If Jake wants to play for the Comets, he’ll have to ditch Harold for good and make it stick this time. Only he might decide that winning isn’t everything and that loyal friends are hard to find. And it’s just possible that Harold’s knowledge of expert plays can help Jake and his old team beat the undefeated Comets.

The Summer I Started a Business, Solved a Bank Robbery, and Showed Up on Cajun Pawn Stars

An old folks’ home is not where twelve-year-old Haley wants to spend her summer, but it’s where her mom works and Haley is stuck tagging along. At least she has plenty of time to figure out a way to make enough cash to buy a cell phone and smuggling contraband in is just the ticket. It turns out old people have a sweet tooth and selling snacks to the residents is a real money-maker.
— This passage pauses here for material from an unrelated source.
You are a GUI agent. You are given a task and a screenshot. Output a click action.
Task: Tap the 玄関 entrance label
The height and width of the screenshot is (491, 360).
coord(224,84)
Things turn less lame when Haley finds out that the newest resident, a retired Marine, likes her favorite TV show. He lets her watch Cajun Pawn Stars with him for the small price of a few Oreos an episode. Haley’s summer gets exciting when she discovers sixteen-year-old Rachel who’s living at the facility because it’s cheaper than a hospital. The only problem is she’s in a coma thanks to the driver of a getaway car. Rachel’s roommate is 80-something Miss Essie who can’t remember that the year is 2013 and Jimmy Carter is no longer President. So when she tells Haley that the strange men who come to visit Rachel are actual bank robbers who want to hurt the only witness, Haley has to decide if Miss Essie might be right.

If a kid who’s stranded for the summer, a former Marine General who’s given up on life, and an old lady with Alzheimer’s can solve a bank robbery and prevent a murder,  it’s possible Haley will have the best How I Spent My Summer essay in the history of middle school.